Material for the task:
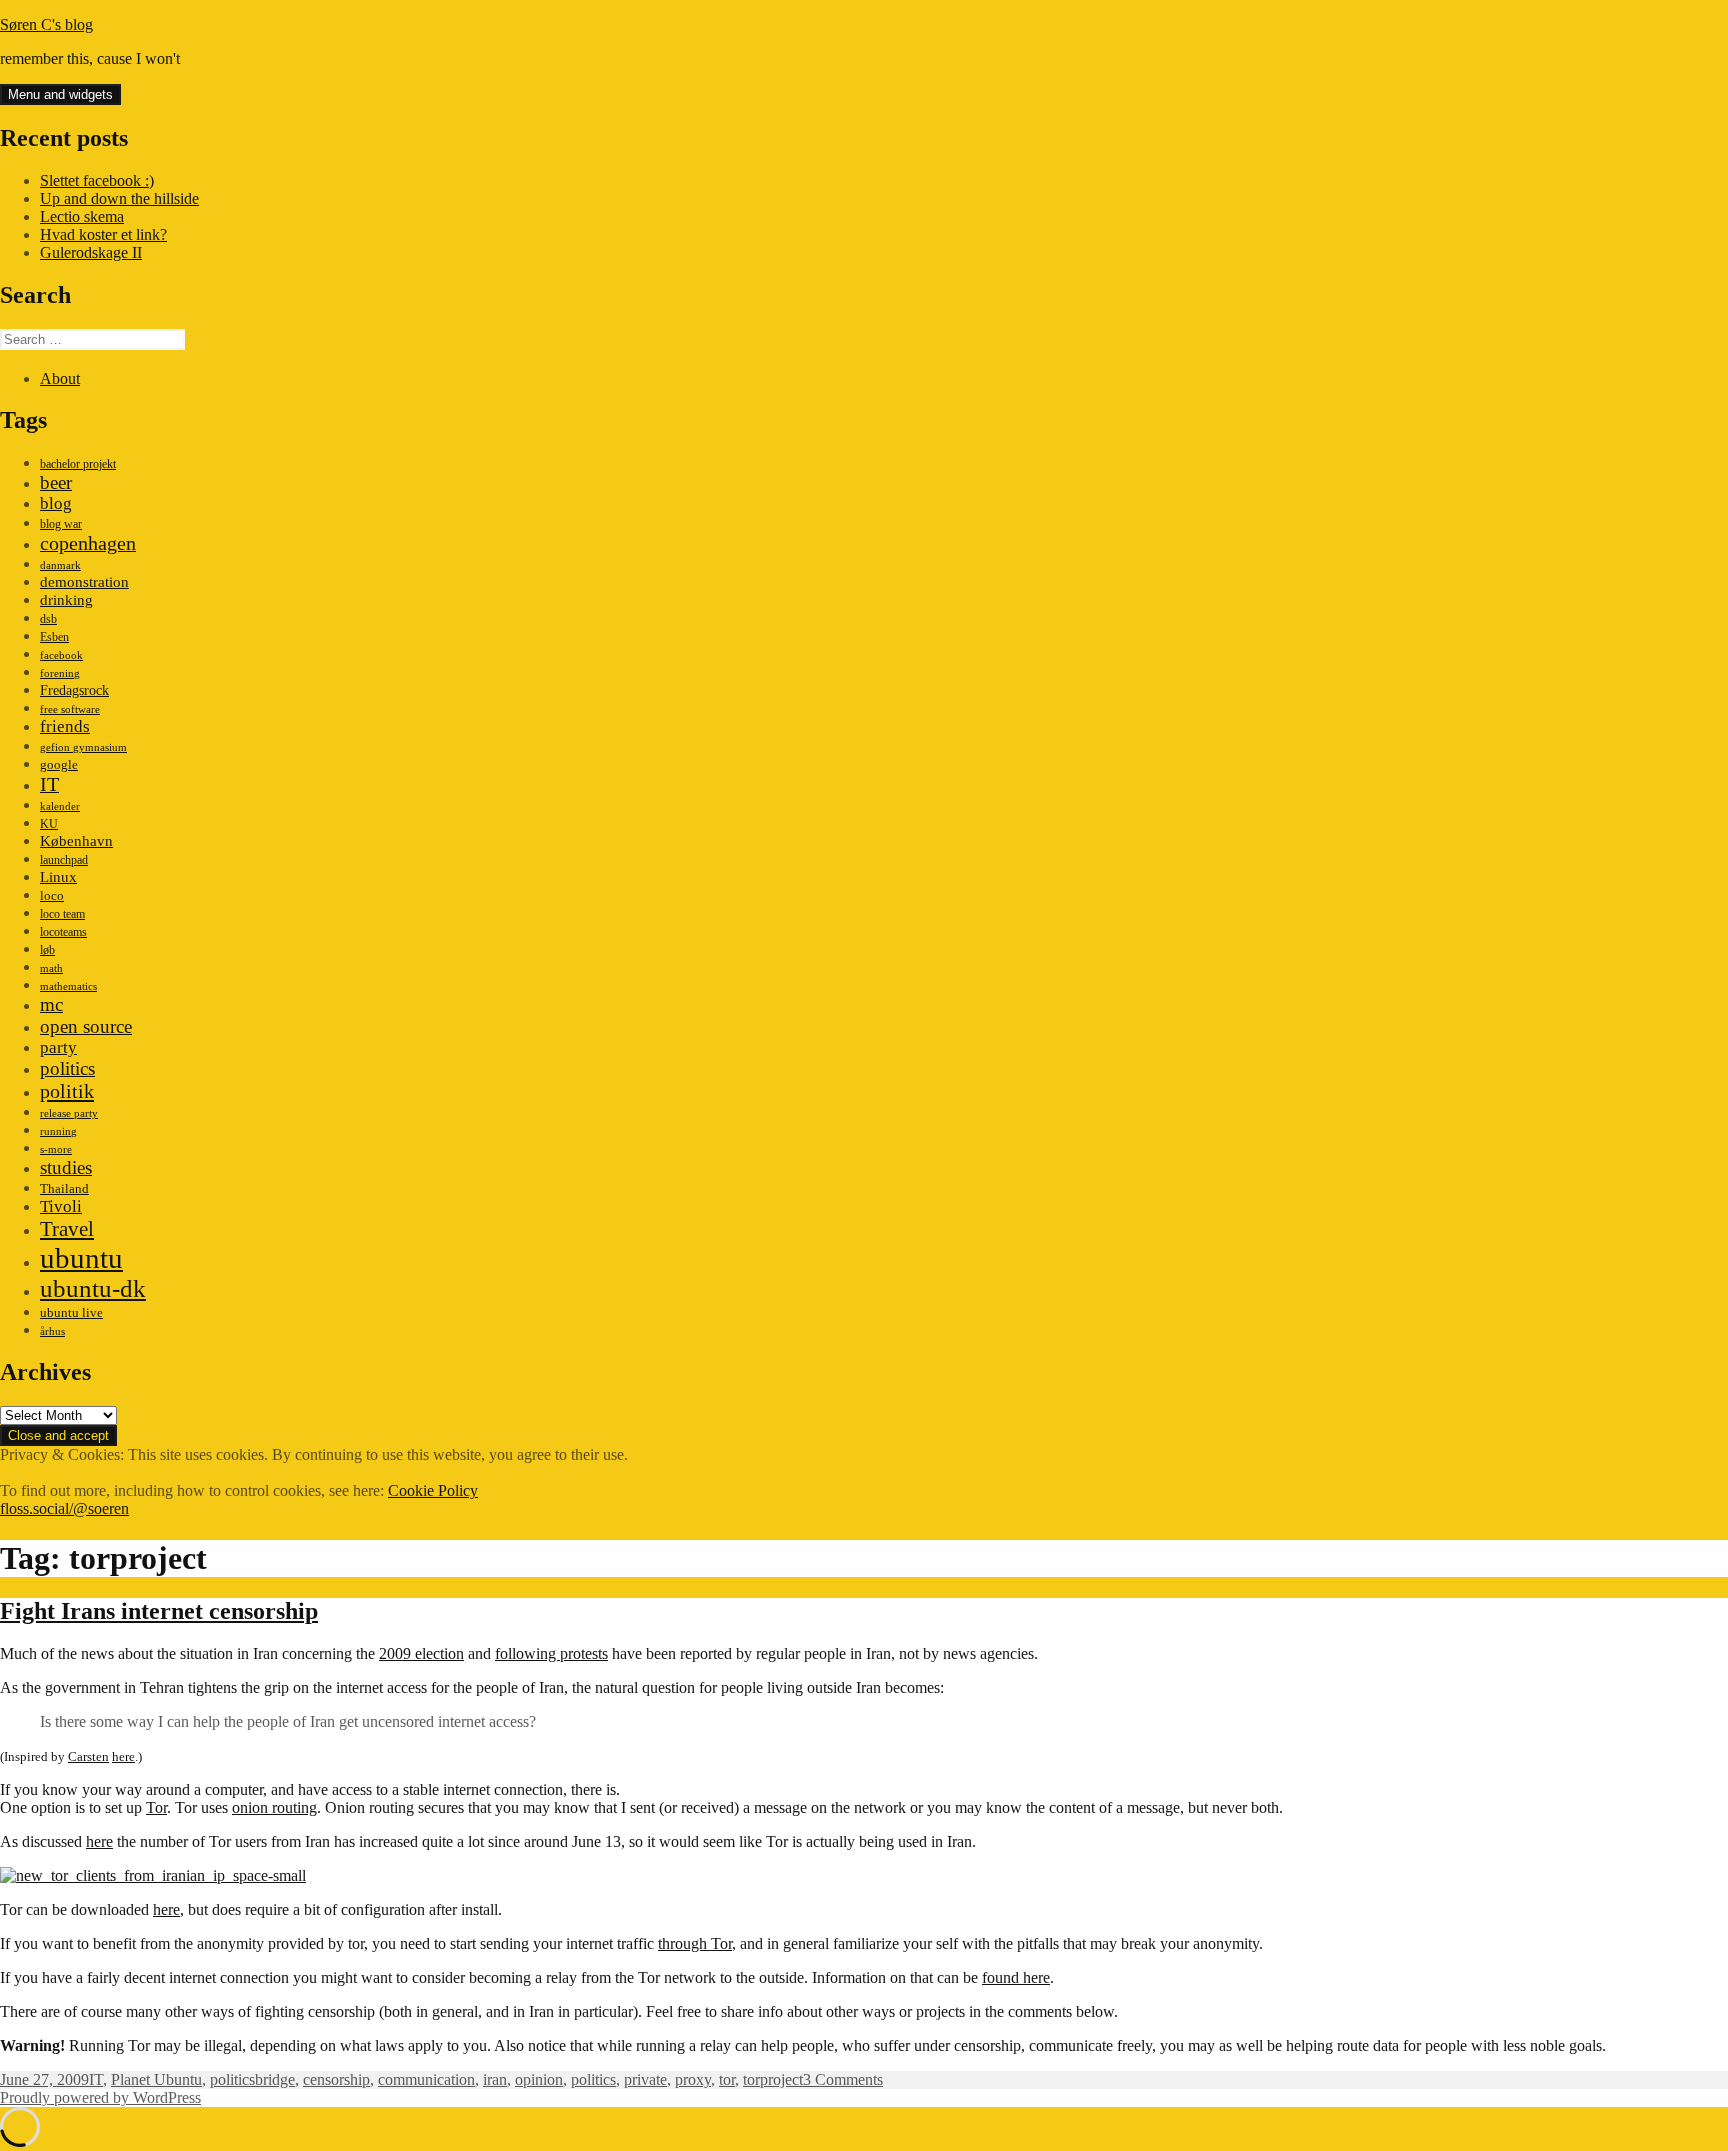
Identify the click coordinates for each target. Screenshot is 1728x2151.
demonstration (84, 582)
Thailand (64, 1189)
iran (495, 2079)
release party (69, 1113)
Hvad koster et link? (103, 234)
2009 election (421, 1653)
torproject (773, 2079)
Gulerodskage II (91, 252)
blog (56, 503)
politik (67, 1091)
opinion (539, 2079)
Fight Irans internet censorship (159, 1611)
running (58, 1131)
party (58, 1047)
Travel (67, 1229)
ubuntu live (71, 1313)
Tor (156, 1807)
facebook (61, 655)
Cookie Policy (433, 1490)
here (123, 1756)
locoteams (63, 932)
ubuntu (81, 1258)
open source (86, 1026)
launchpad (64, 860)
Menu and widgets (60, 94)
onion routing (274, 1807)
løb (47, 950)
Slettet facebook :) (97, 180)
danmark (60, 565)
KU (49, 824)
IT (49, 784)
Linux (58, 876)
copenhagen (88, 543)
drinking (66, 600)
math (51, 968)
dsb (48, 619)
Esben (54, 637)
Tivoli (61, 1206)
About (60, 378)
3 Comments (843, 2079)
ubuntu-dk (93, 1288)
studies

The task: The result should be the full set of entries above, restated exactly and without images.

Result of the task:
Identify the click coordinates for each target. Screenshot is 1728x2151.
demonstration (84, 582)
Thailand (64, 1189)
iran (495, 2079)
release party (69, 1113)
Hvad koster et link? (103, 234)
2009 election (421, 1653)
torproject (773, 2079)
Gulerodskage II (91, 252)
blog (56, 503)
politik (67, 1091)
opinion (539, 2079)
Fight Irans internet censorship (159, 1611)
running (58, 1131)
party (58, 1047)
Travel (67, 1229)
ubuntu live (71, 1313)
Tor (156, 1807)
facebook (61, 655)
Cookie Policy (433, 1490)
here (123, 1756)
locoteams (63, 932)
ubuntu (81, 1258)
open source (86, 1026)
launchpad (64, 860)
Menu and widgets (60, 94)
onion routing (274, 1807)
løb (47, 950)
Slettet facebook :) (97, 180)
danmark (60, 565)
KU (49, 824)
IT (49, 784)
Linux (58, 876)
copenhagen (88, 543)
drinking (66, 600)
math (51, 968)
dsb (48, 619)
Esben (54, 637)
Tivoli (61, 1206)
About (60, 378)
3 Comments (843, 2079)
ubuntu-dk (93, 1288)
studies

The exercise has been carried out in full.